- [EXTRACT]
===

Background
Many women living in rural and remote Australia are required to travel large distances to birth in a hospital with maternity facilities, incurring considerable financial, social and emotional burden for them and their families. No studies to date have investigated the use of quantitative fetal fibronectin (qfFN) to predict term labour in asymptomatic pregnant women. A tool which is able to more accurately predict term labour has the potential to guide informed travel decision‐making for women and healthcare professionals in rural and remote Australia.

Aim
The aim of this study is to determine if qfFN can reliably predict term labour in asymptomatic women from rural and remote areas.

Materials and Methods
Thirty‐nine women from rural Australia provided 71 fFN samples between June 2016 and October 2018, from 37 weeks’ gestation, with at least one week between samples for those providing multiple samples. Days from fFN sampling until spontaneous onset of labour were recorded. Using generalised estimating equation modelling we examined the utility of fFN as a predictor for onset of labour at term after adjusting for confounders.

Results
There was a small‐to‐moderate negative correlation (rs −0.27, P < 0.05) between time until labour and fFN. Quantitative fFN was observed to be a significant predictor of time until labour after adjusting for confounding variables (P < 0.001). Conclusion fFN levels may play a role in predicting term labour in rural women; however, future studies with a larger sample size are required to validate the findings of our pilot study.

===

- [STUDY QUESTIONS]
1. According to the fetal fibronectin abstract, how many fFN samples did the women from rural Australia provide?
2. List every kind of burden that, according to the fetal fibronectin abstract, long-distance travel to give birth places on women and their families.

===

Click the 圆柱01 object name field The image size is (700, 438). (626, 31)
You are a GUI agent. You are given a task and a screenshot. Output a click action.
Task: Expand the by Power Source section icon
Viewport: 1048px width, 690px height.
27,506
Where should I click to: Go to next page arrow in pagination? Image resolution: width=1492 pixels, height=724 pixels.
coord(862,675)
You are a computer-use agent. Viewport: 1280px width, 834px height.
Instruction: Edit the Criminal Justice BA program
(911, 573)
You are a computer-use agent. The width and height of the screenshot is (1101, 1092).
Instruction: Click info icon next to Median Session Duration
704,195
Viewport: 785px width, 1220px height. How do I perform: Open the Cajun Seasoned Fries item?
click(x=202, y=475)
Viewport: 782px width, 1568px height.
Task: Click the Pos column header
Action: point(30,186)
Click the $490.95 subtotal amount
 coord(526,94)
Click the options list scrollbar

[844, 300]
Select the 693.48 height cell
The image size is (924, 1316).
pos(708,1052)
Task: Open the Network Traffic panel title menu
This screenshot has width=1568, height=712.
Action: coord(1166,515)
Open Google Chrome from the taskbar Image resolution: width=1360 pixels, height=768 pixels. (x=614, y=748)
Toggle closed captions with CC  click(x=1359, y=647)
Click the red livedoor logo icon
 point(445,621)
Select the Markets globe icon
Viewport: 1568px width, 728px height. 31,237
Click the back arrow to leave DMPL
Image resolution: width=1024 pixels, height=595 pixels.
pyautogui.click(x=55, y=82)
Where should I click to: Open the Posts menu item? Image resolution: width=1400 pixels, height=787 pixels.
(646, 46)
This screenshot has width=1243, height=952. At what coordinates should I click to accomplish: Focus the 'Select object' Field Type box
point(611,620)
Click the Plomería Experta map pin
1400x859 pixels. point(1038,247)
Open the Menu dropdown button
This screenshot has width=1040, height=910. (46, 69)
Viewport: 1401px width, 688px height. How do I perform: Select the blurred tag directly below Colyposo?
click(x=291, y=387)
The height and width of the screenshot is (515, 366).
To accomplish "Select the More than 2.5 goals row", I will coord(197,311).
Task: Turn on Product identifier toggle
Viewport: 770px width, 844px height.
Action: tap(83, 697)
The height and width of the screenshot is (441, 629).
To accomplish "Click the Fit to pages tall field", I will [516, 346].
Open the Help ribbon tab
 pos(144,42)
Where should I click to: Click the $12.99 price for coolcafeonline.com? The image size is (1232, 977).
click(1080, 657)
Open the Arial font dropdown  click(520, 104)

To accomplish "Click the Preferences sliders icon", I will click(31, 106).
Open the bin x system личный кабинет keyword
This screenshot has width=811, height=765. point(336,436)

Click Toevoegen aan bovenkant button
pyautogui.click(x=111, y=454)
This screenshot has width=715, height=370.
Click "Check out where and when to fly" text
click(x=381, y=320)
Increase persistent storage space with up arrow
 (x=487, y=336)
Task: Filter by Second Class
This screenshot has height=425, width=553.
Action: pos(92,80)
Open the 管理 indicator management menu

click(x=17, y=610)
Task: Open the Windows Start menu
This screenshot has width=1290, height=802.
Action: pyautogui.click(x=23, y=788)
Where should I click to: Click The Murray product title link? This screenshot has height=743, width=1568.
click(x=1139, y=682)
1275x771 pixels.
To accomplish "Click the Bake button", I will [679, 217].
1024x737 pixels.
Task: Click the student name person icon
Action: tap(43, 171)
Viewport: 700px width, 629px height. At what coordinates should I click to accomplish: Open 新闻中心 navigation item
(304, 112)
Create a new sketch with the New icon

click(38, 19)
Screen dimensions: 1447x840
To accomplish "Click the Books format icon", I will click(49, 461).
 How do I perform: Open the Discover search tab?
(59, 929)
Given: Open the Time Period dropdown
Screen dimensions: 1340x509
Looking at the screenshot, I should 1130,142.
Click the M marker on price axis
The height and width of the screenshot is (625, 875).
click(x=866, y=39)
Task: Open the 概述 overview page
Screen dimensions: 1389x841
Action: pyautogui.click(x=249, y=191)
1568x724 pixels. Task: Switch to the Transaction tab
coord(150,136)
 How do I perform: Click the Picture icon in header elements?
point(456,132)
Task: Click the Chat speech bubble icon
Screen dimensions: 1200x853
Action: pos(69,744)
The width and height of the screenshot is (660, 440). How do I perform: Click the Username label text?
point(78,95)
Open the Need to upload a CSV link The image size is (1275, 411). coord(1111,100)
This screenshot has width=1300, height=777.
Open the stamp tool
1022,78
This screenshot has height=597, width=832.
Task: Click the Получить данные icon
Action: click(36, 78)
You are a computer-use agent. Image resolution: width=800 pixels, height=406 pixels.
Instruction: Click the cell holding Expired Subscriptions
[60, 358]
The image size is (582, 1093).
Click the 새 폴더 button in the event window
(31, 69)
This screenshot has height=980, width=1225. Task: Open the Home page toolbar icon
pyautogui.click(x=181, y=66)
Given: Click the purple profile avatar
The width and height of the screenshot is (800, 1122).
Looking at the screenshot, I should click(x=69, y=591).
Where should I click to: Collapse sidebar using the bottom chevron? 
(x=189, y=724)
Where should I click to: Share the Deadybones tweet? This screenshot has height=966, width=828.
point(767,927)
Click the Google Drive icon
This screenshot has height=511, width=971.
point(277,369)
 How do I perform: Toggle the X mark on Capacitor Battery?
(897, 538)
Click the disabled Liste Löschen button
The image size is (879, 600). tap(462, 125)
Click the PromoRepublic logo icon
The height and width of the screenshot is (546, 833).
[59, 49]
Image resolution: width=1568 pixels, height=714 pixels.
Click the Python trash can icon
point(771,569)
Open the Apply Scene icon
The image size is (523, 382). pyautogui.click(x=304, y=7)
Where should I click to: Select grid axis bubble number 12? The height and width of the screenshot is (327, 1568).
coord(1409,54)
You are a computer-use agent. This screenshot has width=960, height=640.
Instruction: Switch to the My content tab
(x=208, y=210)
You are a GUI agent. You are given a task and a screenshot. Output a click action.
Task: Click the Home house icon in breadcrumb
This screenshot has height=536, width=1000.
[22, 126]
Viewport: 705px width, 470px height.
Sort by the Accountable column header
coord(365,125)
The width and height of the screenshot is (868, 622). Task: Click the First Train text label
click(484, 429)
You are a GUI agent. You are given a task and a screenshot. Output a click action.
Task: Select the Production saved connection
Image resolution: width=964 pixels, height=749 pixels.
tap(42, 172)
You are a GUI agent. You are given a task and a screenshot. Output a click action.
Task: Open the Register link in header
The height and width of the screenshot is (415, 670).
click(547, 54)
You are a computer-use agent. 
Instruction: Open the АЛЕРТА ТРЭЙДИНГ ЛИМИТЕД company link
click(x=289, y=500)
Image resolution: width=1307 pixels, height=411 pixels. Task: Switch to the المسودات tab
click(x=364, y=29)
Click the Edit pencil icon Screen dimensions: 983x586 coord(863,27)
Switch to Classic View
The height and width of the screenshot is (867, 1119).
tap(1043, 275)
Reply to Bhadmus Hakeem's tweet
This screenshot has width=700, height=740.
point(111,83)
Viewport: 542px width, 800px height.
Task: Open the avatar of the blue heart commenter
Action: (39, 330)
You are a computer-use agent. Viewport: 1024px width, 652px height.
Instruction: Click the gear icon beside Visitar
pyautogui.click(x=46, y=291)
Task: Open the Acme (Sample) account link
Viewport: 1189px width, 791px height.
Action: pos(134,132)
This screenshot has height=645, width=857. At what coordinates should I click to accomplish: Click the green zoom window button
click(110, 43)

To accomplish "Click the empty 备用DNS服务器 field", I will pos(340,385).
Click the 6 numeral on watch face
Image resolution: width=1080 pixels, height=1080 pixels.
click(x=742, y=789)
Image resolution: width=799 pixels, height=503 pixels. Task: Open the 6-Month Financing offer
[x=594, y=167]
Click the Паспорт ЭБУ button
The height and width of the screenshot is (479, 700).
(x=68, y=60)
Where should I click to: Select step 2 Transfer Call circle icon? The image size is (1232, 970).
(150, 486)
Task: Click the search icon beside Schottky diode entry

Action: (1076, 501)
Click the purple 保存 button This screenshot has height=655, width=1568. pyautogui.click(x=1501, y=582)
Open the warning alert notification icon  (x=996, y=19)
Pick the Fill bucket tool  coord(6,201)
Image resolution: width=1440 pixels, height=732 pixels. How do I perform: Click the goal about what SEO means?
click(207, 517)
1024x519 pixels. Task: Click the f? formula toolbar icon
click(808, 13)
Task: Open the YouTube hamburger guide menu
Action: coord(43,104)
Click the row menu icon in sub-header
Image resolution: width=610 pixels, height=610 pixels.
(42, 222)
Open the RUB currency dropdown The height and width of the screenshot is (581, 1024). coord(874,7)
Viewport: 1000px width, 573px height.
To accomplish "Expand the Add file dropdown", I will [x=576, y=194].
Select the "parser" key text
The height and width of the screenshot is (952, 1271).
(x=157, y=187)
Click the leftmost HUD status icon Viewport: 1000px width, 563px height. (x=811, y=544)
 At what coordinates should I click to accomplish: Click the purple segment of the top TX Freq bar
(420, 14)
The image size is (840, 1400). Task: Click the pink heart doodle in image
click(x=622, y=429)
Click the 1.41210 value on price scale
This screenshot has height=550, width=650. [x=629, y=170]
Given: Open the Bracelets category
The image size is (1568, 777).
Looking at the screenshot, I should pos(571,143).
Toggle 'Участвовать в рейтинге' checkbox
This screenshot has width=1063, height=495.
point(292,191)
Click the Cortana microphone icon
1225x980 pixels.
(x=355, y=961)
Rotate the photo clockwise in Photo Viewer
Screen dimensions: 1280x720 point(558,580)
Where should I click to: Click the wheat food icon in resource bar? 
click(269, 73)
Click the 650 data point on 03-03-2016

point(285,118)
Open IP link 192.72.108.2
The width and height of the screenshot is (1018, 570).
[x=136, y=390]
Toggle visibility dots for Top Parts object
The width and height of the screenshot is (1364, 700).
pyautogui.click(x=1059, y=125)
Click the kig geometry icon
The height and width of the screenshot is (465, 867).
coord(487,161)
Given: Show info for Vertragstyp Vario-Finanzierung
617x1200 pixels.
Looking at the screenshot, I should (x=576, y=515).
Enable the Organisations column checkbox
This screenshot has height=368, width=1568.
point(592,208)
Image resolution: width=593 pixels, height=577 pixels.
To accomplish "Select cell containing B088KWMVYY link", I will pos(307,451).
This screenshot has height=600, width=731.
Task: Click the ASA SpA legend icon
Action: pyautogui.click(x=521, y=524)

===

- [ANSWERS FOR THE EXERCISE]
1. 71

2. Financial, social and emotional burden.